Document text:

-- -- --

Where social actors are weaker and more fragmented, their responses may be uncoordinated and incremental as the true nature and extent of disruptions are revealed, and the power resources required to respond effectively are mobilised. Indeed, while hybridisation suggests a purposeful combination of old and new practices, the concept of ‘bricolage’ reflects the pragmatic creation of something innovative using available materials or resources and adapting old strategies to new contexts. For example, migrant workers may find themselves channelled into the lowest paid and most precarious jobs (such as semi-formal gig work and day labour), but recent studies also show how as ‘bricoleurs’ they can make use of their dense social networks (on- and offline), and their lived experience of the peculiarities of specific work, welfare and migration systems to both advise and organise others within the international diaspora (Castellani and Roca, 2022).
Local disruption and local experimentation
Given that the specific manifestations of labour market exploitation and inequality are increasingly visible within local rather than national capitalisms (Gough, 2014), it is also often (but not always) within local and urban contexts where processes of experimentation and hybridisation play out. For example, cities are often broadly ‘progressive spaces’ where egalitarian policies may mirror the political leanings and social justice concerns of metropolitan citizens (e.g. Joy and Vogel, 2021). In addition, local politicians (and city mayors in particular) are seen as pragmatic and open to new ideas, and through their extensive local networks are able to ‘get things done’ (Ayres, 2022). In addition to these top-down forms of experimentation, there are bottom-up pressures for change that arise from the particular organising and mobilising capacities and networks of individual workers, trade unions, social movements and communities (Castellani and Roca, 2022; Frangi et al., 2020). For example, in the US there is a burgeoning literature on state and city level regulatory innovations around labour market standards such as local minimum wage and living wage laws and specific protections against wage theft (Jacobs et al., 2021). These responses link in with a more general trend towards the replacement of collectively agreed standards by legal minima, although these are often only a partial substitute, and suffer widespread problems of non-compliance (Fine and Bartley, 2019). There are also particular concentrations of industries and employers within cities that may be responsive to the development of progressive employment norms, or may alternatively push back against, or seek to exit new regulatory and normative structures (Adler, 2021).
In trying to regulate local capitalisms, state actors are likely to draw on soft and convening power to build partnerships with other stakeholders rather than relying on simple coercion and the enforcement of rules. One prominent initiative within a UK context is Scotland’s Fair Work Convention, sponsored by the Scottish National Party, which encompasses worker voice and collective bargaining, as well as security, respect, opportunity and fulfilment, but largely relies on the business case of ‘mutual gains’ partnerships rather than hard legal regulation (Cunningham et al., 2022). In the absence of significant law-making powers at local level, the notion of ‘legitimacy’ provides an alternative potential (albeit softer) constraint on the behaviour of the parties within the employment relationship (Doellgast et al., 2021). For example, businesses, however powerful and globally dispersed, still rely on the support of multiple stakeholders, including customers, employees and regulators, and are vulnerable to negative responses to behaviours that are considered to be ‘illegitimate’. Indeed, experimentation and hybridisation may involve the development of new cognitive frames and shared understandings about the legitimacy and fairness of particular organisational and institutional behaviours and may result in new ways of thinking and acting in particular contexts (Murray et al., 2020). Considering the interplay of institutions and actors provides a framework for understanding how support for specific practices is maintained over time, or where embedded practices lose their legitimacy because of waning stakeholder consensus and changes in the economic and social context (e.g. Chaudhry and Rubery, 2019).

-- -- --

(Stored records)
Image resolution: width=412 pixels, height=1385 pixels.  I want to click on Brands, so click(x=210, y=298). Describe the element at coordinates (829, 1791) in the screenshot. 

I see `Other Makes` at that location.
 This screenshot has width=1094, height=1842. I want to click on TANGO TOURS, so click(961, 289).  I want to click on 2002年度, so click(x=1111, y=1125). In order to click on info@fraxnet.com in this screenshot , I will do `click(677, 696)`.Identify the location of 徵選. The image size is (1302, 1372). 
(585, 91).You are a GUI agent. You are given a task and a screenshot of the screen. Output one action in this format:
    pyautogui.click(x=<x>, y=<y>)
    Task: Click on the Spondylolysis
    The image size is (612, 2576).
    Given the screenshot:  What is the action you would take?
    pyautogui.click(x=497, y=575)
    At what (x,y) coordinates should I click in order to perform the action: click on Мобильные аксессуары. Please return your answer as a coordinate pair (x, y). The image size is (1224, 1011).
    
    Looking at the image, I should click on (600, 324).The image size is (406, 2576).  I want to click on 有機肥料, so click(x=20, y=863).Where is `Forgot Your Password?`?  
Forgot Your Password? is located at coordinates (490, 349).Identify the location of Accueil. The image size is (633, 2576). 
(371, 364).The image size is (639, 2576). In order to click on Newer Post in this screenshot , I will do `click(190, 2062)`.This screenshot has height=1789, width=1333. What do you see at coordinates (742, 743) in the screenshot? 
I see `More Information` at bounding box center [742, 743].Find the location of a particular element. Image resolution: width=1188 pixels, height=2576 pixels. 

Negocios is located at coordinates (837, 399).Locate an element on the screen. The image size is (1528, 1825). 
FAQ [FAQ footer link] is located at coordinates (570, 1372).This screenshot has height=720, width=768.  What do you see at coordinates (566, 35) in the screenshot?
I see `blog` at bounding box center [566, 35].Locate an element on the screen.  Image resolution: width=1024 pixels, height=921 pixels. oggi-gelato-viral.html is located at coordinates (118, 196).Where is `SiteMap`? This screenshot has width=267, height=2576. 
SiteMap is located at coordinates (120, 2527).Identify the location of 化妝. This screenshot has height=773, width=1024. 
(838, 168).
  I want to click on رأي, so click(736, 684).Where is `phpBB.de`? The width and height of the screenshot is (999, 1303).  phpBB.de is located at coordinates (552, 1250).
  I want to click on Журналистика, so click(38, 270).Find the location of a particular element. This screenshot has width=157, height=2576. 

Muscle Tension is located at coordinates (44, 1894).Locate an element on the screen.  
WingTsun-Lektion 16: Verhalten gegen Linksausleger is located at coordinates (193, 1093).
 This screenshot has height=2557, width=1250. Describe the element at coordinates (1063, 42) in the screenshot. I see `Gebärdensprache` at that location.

-- -- --

Set of tasks:
A: Answer these questions from the passage on labor market disruption and local experimentation:
(i) What does the concept of "bricolage" reflect?
(ii) Which party sponsors Scotland's Fair Work Convention?
(iii) Which US state and city level regulatory innovations around labor market standards does the passage name?
B: Condense the paragraph of the passage on labor market disruption and local experimentation that begins "In trying to regulate local capitalisms" into a short bulleted list that keeps its main facts.
C: Pick up the passage on labor market disruption and local experimentation after its last sentence and continue it.

Solved problems:
A:
(i) The pragmatic creation of something innovative using available materials or resources, and the adaptation of old strategies to new contexts.
(ii) The Scottish National Party.
(iii) Local minimum wage and living wage laws, and specific protections against wage theft.

B:
- To regulate local capitalisms, state actors tend to use soft and convening power to build partnerships with other stakeholders rather than coercion and rule enforcement.
- Scotland's Fair Work Convention is a prominent UK example. It is sponsored by the Scottish National Party and covers worker voice, collective bargaining, security, respect, opportunity and fulfillment. It relies mainly on the business case of "mutual gains" partnerships rather than hard legal regulation.
- Without significant local law-making powers, "legitimacy" can act as a softer constraint on the parties to the employment relationship.
- Even powerful, globally dispersed businesses depend on customers, employees and regulators, so they are vulnerable to negative responses to behavior seen as "illegitimate."
- Experimentation and hybridization may produce new cognitive frames and shared understandings about legitimacy and fairness, leading to new ways of thinking and acting.
- Looking at how institutions and actors interact explains how support for practices is maintained over time. It also explains how embedded practices lose legitimacy as stakeholder consensus wanes and the economic and social context changes.

C:
The review of relevant literature generates three main questions that guided our research. The first question is: what evidence is there of innovation and experimentation within the UK in response to labour market disruptions? The second is how do such experiments interact with embedded processes and activities to produce hybrid forms of action? The third question is what is the role of legitimacy in contributing to the elaboration and maintenance of labour market norms at the local level?
Research context and methods
The research follows a qualitative case study methodology (Yin, 2017) that seeks to understand the process and dynamics of experimentation and re-regulation within a specific city region, positioned within a wider UK context of neoliberal economic policy making and welfare state retrenchment, sustained organisational and labour market fragmentation, and the steady decline of collective worker representation.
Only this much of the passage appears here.